The Communists and I.L.P. candidates who opposed the Labour candidates did comparatively well, especially in Scotland, and if we consider the difficulties of fighting the party machine and the Trade Union organisation which supports it. As, to some extent, the appeal of the I.L.P. and Communist candidates was to a vague feeling that the Labour Party fails through not being Socialist, this is an encouraging feature, even though the two parties are themselves tarred with much the same kind of brush. The I.L.P. group is increased from three M.P.s to four, and W. Gallacher was returned as Communist.
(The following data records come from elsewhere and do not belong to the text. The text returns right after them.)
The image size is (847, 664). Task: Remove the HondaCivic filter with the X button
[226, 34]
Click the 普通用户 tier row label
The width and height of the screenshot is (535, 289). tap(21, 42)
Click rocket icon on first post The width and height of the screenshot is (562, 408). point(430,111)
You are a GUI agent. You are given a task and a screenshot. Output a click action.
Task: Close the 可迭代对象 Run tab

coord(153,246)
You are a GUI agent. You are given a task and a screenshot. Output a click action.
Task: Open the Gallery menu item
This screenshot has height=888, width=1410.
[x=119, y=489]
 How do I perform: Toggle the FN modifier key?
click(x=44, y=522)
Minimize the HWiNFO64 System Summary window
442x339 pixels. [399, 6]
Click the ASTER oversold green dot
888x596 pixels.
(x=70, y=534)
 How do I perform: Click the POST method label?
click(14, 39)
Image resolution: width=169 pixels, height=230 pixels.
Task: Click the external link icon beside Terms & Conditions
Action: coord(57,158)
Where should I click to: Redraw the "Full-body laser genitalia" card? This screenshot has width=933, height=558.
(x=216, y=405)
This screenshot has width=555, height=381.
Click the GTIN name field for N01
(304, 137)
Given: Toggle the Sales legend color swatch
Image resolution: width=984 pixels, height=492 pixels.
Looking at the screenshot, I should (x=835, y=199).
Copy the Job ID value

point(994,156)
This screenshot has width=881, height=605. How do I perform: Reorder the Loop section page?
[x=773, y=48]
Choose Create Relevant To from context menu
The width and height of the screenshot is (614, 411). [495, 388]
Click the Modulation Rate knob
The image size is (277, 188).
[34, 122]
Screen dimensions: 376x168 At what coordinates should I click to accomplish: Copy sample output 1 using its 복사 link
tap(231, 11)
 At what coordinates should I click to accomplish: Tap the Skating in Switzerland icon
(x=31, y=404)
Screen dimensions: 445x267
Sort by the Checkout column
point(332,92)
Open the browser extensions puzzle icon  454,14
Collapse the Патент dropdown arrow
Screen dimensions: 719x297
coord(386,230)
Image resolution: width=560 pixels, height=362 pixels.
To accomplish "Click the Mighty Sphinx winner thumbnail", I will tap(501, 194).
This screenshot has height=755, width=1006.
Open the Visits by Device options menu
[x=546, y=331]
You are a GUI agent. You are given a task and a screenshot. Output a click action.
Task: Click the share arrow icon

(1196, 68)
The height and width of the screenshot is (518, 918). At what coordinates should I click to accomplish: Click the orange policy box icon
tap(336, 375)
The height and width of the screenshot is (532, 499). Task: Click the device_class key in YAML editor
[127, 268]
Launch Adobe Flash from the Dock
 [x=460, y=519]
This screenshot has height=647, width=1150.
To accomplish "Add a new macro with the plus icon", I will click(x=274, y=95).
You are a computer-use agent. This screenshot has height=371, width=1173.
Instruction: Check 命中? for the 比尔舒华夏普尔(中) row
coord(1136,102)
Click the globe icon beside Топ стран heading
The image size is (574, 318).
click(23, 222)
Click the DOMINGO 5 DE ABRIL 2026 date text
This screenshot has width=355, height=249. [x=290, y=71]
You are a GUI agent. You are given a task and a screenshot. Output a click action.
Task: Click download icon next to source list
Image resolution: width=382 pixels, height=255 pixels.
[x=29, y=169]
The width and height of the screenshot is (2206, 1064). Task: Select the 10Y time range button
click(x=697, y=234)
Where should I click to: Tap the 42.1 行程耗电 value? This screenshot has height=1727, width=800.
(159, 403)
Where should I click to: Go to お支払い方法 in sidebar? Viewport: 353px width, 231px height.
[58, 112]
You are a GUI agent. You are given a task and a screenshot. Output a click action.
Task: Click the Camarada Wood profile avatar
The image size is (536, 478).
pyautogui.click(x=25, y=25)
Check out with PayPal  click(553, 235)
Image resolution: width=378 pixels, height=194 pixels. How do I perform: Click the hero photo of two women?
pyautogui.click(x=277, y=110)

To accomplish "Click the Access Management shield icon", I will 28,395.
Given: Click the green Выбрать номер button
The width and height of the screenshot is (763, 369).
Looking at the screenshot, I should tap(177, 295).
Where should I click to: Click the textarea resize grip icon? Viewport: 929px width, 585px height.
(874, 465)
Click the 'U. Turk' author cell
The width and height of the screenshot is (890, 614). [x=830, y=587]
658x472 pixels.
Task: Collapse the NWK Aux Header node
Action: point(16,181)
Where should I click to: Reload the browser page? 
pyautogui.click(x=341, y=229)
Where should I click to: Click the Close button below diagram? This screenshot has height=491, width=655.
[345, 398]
Judging from the votes of certain candidates who had stood prominently against the idea of military sanctions and war (e.g., Mr. George Lansbury), their attitude was a decided asset with the electors, who are not enamoured of the Labour Party policy of backing the League, if need be, to the point of war.
The three Douglasite, Social Credit candidates did not do well. Perhaps even sympathetic voters are awaiting developments in Alberta before throwing over Labourism or Toryism for Douglasism.
The Co-operative Party put forward 20 nominees, running as Labour and Co-operative candidates, and nine were returned.
Summing up the whole situation, Socialists perceive that the task before them is a huge one, but time and circumstances are on our side. The Labour Party has shown the possibility of winning over millions of workers from a traditional Liberal or Tory loyalty to an entirely new political party, claiming to represent the workers specifically. By hard and persistent effort the Labour Party propagandists have taken the separate problems of the workers, hammered out a piecemeal programme for them, and offered it as a solution. Of course, their solution is a wholly mistaken one, but the achievement of winning so large a measure of support is one which should encourage us. What they have done for their mistaken programme we can do for Socialism.